'''
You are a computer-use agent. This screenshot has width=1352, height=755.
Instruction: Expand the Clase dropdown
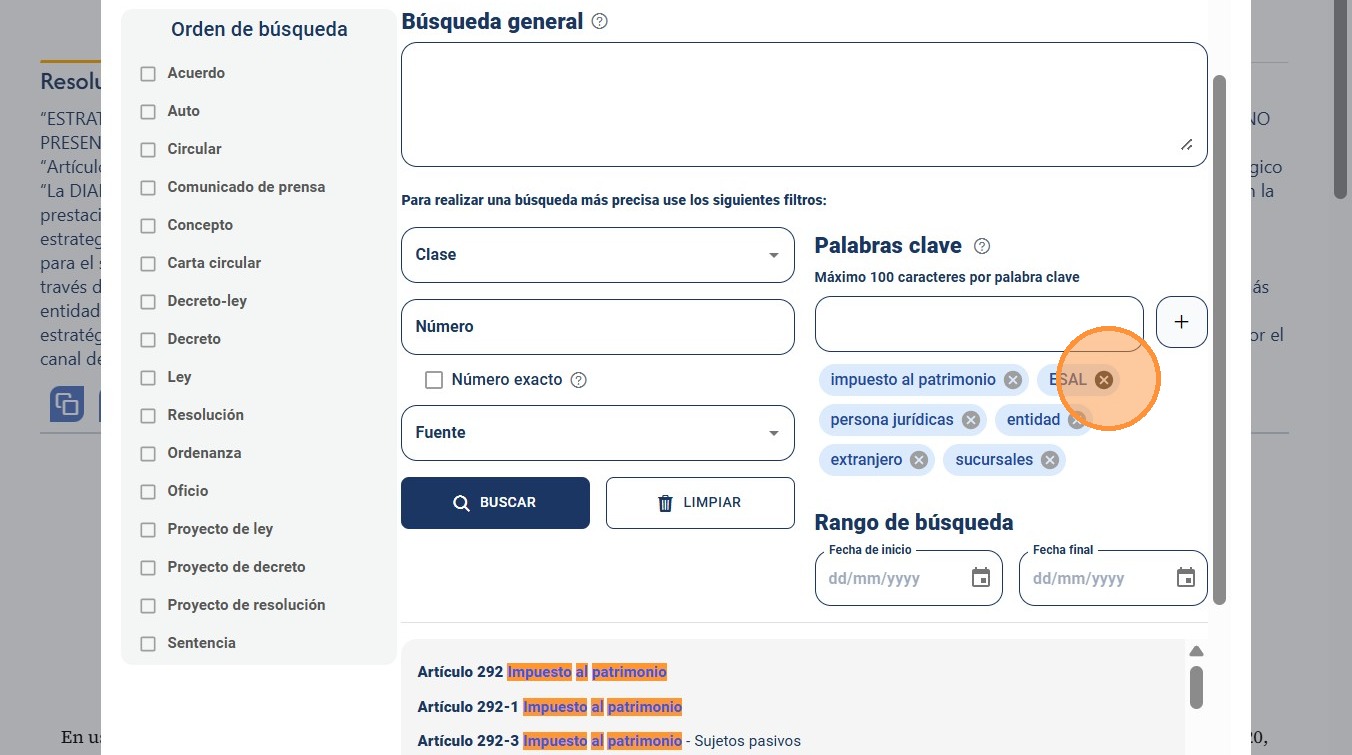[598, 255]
'''
'''
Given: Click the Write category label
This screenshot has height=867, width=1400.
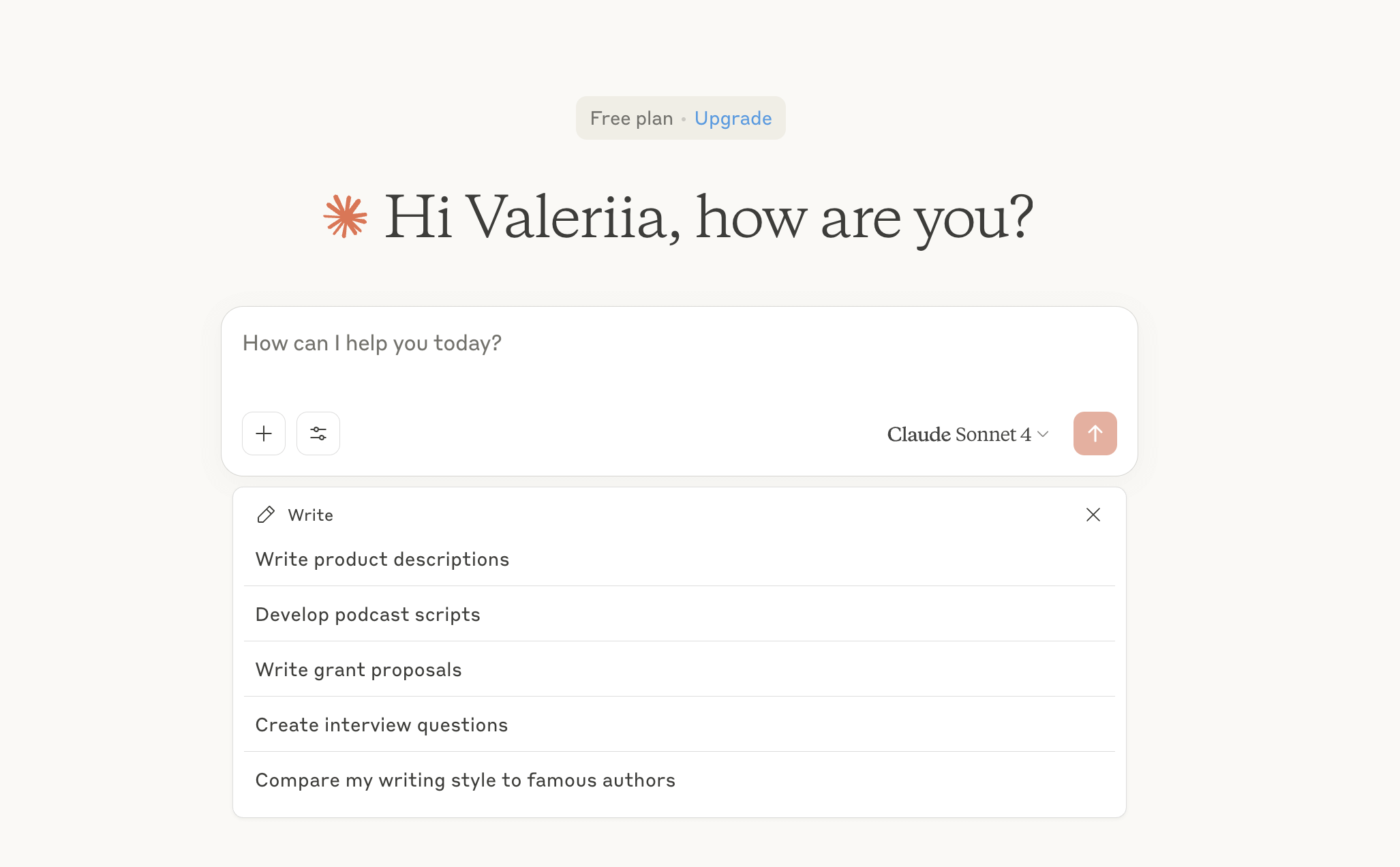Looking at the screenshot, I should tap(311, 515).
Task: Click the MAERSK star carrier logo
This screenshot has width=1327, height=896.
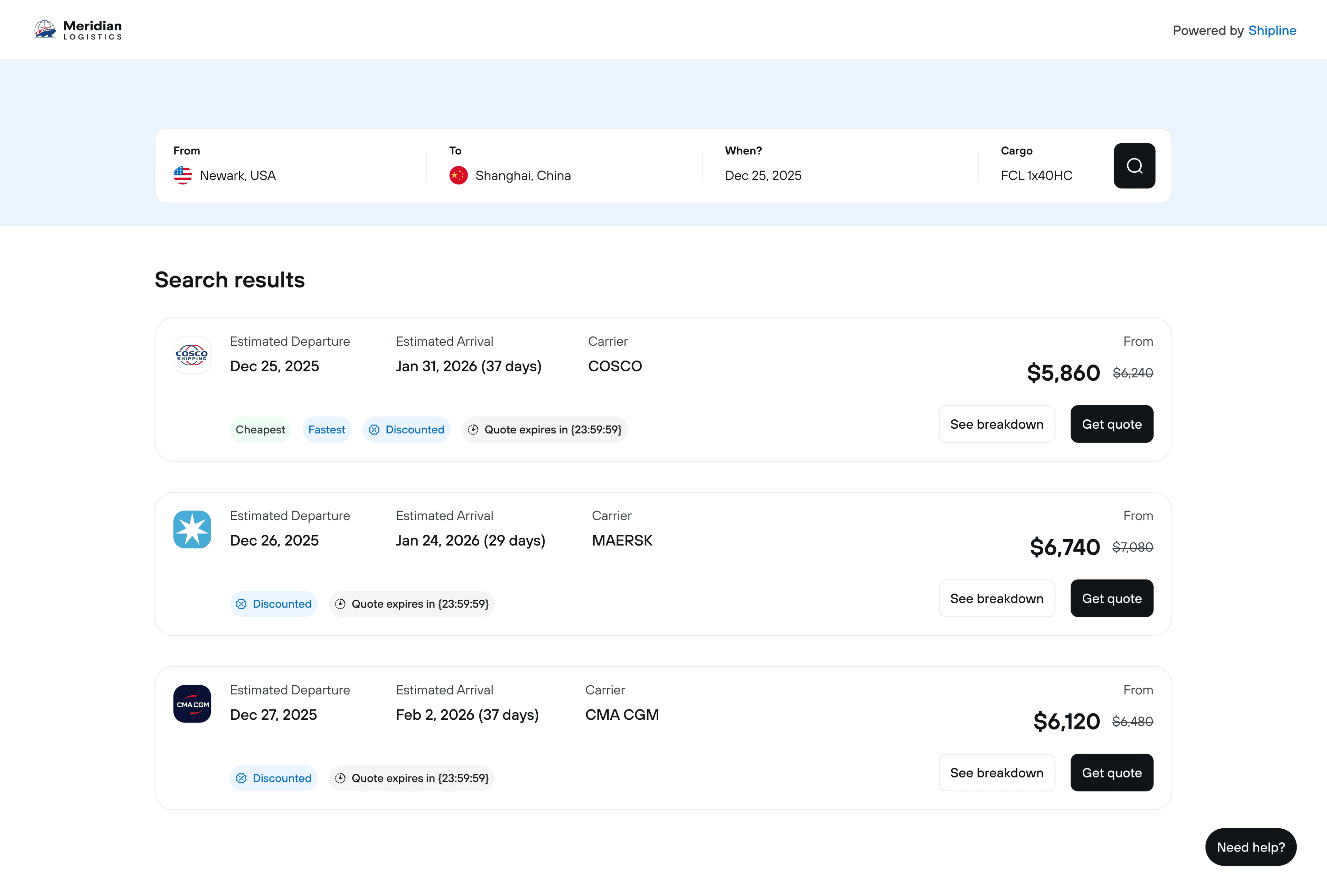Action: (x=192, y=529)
'''
'''
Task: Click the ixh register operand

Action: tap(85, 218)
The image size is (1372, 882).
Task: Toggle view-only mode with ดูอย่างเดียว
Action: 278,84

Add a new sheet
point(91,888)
'''
§ WHAT THE TASK REQUIRES: Collect every line of the listing above that contains the word "This".

§ WRITTEN REPLY:
You are a computer-use agent. This screenshot has width=1352, height=755.
This screenshot has height=867, width=1400.
This screenshot has width=1327, height=896.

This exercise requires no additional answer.